Replacing a Cursor

  • I just read an article by Clinton Herring titled "Replacing Cursors and While Loops". It got me thinking on if I could save some time in a process that I run on a daily basis. I have a love-hate relationship with cursors and would rather not have them if I could. But there is one place where I cannot get past using a cursor. So maybe you guys here can help me out. Here's the situation: We get a daily file with merchant activity information for the past day. Due to some internal business rules and for faster data retrieval we have to store each merchant's data in its own table. I have a SP that loops thru the daily file and inserts data in each indicidual merchant table. If a table does not exist for the mechant, it first creates a table before the Insert.

    Can this be converted to a non-cursor based solution or am I stuck here? the import job currently takes 45 minutes and the daily file contains 400,000 records in each daily file.

    Here are some details of the tables and process(not real production table and data)

    Thanks for all your help!!!

========================================

(Prompt) Print the part of the forum post on replacing a cursor starting at "Can this be" and ending at "each daily file.".

========================================

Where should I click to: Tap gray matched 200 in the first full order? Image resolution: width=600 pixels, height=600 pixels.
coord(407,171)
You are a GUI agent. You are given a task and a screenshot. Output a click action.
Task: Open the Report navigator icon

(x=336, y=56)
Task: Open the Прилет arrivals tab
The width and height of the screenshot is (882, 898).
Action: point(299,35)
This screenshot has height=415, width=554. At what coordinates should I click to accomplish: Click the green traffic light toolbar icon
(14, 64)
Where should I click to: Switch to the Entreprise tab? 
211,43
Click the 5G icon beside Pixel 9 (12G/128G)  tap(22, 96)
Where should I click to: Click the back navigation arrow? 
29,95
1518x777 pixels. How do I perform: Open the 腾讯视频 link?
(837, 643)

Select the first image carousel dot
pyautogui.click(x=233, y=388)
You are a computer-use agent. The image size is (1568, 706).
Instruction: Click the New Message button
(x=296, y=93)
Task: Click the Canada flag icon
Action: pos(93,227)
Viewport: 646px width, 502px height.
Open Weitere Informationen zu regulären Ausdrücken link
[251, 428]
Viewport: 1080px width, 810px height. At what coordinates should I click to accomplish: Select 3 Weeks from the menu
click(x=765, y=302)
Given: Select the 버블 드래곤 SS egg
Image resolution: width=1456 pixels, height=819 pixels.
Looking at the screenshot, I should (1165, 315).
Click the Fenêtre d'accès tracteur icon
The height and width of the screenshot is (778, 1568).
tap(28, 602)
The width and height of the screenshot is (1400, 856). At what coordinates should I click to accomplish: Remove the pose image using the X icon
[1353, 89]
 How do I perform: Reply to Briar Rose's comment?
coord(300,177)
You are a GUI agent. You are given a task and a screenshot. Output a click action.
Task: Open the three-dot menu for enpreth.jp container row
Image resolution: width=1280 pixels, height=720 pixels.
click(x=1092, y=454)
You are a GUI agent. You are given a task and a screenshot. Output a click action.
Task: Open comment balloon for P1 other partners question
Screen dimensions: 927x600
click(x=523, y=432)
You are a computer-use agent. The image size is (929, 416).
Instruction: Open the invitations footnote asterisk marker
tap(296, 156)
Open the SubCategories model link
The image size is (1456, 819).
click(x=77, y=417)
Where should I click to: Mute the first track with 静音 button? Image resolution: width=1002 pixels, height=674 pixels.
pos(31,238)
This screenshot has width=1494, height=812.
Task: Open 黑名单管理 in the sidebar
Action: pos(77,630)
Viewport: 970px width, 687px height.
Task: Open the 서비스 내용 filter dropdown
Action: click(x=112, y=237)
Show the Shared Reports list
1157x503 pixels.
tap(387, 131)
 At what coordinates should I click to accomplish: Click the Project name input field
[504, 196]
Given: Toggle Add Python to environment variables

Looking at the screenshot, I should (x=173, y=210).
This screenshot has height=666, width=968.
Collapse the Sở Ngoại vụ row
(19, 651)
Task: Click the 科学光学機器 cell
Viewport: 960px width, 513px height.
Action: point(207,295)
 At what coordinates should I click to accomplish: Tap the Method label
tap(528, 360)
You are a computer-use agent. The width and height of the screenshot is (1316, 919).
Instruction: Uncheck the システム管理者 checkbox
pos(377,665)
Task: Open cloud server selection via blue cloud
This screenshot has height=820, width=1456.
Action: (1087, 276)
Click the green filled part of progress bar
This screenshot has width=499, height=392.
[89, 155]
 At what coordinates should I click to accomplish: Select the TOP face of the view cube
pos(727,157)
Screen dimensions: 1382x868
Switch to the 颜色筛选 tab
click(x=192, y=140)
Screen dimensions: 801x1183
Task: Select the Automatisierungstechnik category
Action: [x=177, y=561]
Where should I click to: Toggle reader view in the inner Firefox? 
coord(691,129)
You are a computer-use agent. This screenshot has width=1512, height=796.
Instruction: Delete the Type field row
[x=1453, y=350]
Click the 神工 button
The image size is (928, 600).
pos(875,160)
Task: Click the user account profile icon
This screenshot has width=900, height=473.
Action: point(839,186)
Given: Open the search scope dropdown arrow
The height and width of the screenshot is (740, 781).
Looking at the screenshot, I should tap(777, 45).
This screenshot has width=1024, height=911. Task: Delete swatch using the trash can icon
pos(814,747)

========================================

(Complete response)
Can this be converted to a non-cursor based solution or am I stuck here? the import job currently takes 45 minutes and the daily file contains 400,000 records in each daily file.